On 23 June 1795, under Captain Daugier, Proserpine took part in the Battle of Groix as the flagship of Admiral Villaret de Joyeuse. She unsuccessfully attempted to regroup the French fleet, almost colliding with the Droits de l'Homme in the process. Proserpine then fired a broadside at the approaching British fleet before she escaped.
Almost a year later, on 13 June 1796, about 12 leagues south of Cape Clear, Ireland, the frigate Dryad, under the command of Captain Lord Amelius Beauclerk, captured Proserpine following a relatively brief chase but a bitter action. In the engagement, Proserpine, under the command of Citizen Pevrieu, lost 30 men killed and 45 wounded out of her crew of 348 men. Dryad had two men killed and seven wounded. In 1847 the Admiralty awarded the Naval General Service Medal with clasp "Dryad 13 June 1796" to all surviving claimants from the action.
As the Royal Navy already had a Proserpine, the Admiralty renamed the captured vessel HMS Amelia after Princess Amelia, the youngest daughter of George III. The Royal Navy classified her as a fifth rate of a nominal thirty-eight guns. The deck and sheer and profile plans made following survey at Plymouth in 1797 are now in the National Maritime Museum.
The Battle of Tory Island (1798)Edit
She joined Ethalion and Sylph on 18 September 1798 blockading the French Brest Squadron, preventing them sailing for Ireland to support the Irish Rebellion with troops. During the night of 11 – 12 October Commodore, Sir John Borlase Warren made the signal for a general chase. Commodore Warren's squadron engaged the French squadron, and captured the Hoche (74 guns) and the frigates Embuscade, Coquille and Bellone. In doing so, the British also captured Wolfe Tone, the leader of the United Irishmen. In 1847 the Admiralty awarded the surviving claimants from the battle the Naval General Service Medal with clasp "12th October 1798".
The Channel blockade (1798-1802)Edit
On 31 January 1799, while at anchor in the Hamoaze, Formidable broke free from her moorings and struck the Amelia. Fortunately both ships had struck their topmasts and damage was light. Amelia was able to sail on 4 February.

* What to do
Write out the ship history word for word, everything from "Almost a year" down to "National Maritime Museum.". The lines come from a separate source and are not part of the ship history.

* Stored data

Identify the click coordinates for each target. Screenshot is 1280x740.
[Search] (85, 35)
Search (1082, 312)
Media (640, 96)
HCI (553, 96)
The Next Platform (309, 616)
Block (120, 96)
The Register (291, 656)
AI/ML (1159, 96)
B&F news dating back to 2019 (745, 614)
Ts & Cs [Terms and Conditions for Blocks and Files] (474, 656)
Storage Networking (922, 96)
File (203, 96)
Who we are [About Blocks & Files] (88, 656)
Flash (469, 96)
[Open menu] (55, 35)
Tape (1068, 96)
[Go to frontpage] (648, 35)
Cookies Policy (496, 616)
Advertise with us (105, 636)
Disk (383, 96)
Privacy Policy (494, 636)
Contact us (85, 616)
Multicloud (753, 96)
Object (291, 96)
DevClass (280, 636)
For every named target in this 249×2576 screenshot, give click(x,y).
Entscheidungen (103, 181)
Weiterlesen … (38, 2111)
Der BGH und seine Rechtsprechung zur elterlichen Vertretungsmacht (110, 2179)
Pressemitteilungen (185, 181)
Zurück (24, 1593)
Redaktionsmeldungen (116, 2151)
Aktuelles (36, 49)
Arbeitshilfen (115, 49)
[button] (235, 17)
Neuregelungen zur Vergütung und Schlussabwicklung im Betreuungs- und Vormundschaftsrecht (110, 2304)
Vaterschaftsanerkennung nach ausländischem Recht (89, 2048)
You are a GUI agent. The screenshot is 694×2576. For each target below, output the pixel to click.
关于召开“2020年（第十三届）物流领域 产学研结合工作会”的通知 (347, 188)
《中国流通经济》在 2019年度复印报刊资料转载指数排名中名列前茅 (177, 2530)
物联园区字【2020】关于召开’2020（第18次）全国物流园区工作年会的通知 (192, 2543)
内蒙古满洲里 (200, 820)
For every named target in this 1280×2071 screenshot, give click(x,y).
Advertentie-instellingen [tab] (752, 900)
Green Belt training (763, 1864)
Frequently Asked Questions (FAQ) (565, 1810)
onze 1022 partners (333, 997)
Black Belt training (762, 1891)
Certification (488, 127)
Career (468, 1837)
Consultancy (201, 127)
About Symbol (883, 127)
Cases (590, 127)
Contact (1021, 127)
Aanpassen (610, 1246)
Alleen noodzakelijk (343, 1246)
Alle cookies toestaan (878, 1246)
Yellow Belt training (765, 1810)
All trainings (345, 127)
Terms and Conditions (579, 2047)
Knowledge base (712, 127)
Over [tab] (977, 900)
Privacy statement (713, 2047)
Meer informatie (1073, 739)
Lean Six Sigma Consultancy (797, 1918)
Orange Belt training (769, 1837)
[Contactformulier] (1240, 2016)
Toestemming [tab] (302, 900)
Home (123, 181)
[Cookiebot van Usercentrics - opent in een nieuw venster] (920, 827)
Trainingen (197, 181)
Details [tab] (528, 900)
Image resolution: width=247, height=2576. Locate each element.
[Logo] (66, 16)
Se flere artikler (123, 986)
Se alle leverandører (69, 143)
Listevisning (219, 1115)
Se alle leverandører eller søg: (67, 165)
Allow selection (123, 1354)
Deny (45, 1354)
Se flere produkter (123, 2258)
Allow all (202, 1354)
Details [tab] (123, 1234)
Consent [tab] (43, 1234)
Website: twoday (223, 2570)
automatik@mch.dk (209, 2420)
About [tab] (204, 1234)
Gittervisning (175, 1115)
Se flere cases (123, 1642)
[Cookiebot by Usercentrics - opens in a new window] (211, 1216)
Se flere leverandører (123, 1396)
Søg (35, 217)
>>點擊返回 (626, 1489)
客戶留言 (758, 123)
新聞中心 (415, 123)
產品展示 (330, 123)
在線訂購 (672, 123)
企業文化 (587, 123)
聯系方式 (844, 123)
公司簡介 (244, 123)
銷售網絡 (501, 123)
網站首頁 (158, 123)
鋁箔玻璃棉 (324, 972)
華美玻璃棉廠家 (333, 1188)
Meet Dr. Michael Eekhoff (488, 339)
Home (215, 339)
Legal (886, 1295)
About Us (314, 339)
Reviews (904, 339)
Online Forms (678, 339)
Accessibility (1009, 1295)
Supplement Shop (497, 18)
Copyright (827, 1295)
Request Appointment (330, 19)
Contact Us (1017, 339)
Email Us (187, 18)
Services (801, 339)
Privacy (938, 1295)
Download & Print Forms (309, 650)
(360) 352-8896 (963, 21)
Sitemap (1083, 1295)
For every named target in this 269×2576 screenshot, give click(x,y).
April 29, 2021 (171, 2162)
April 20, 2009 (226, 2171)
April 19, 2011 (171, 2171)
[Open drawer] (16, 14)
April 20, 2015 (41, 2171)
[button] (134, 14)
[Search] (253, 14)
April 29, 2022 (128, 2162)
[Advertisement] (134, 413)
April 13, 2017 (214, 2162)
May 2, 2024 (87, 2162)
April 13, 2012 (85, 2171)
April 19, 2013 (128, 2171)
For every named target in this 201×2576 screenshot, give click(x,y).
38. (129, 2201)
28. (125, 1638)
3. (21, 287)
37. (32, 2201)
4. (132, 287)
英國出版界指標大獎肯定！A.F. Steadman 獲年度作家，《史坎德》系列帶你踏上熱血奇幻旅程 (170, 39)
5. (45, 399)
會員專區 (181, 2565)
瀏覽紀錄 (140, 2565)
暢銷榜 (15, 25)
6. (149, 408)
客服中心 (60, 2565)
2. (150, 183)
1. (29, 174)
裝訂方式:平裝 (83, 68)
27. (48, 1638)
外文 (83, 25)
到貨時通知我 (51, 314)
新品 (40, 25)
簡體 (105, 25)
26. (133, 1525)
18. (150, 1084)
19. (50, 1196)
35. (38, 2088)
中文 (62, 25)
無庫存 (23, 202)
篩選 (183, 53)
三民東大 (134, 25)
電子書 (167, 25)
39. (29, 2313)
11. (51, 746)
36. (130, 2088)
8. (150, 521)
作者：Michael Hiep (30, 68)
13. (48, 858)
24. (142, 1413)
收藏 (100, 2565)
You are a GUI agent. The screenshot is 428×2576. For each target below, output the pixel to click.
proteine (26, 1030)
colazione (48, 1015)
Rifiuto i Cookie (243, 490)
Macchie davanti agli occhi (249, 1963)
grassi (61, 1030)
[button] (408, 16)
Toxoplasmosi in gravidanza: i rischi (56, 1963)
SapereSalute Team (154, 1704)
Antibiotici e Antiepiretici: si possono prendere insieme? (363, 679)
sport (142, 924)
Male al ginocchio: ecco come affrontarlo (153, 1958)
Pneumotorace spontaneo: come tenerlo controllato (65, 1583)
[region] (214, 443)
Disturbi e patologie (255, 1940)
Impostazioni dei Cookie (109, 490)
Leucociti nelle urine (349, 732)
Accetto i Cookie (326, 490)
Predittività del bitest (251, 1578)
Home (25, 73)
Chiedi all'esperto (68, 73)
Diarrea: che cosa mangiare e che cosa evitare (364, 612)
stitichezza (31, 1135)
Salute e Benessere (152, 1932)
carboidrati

* Exercise answer
Almost a year later, on 13 June 1796, about 12 leagues south of Cape Clear, Ireland, the frigate Dryad, under the command of Captain Lord Amelius Beauclerk, captured Proserpine following a relatively brief chase but a bitter action. In the engagement, Proserpine, under the command of Citizen Pevrieu, lost 30 men killed and 45 wounded out of her crew of 348 men. Dryad had two men killed and seven wounded. In 1847 the Admiralty awarded the Naval General Service Medal with clasp "Dryad 13 June 1796" to all surviving claimants from the action.
As the Royal Navy already had a Proserpine, the Admiralty renamed the captured vessel HMS Amelia after Princess Amelia, the youngest daughter of George III. The Royal Navy classified her as a fifth rate of a nominal thirty-eight guns. The deck and sheer and profile plans made following survey at Plymouth in 1797 are now in the National Maritime Museum.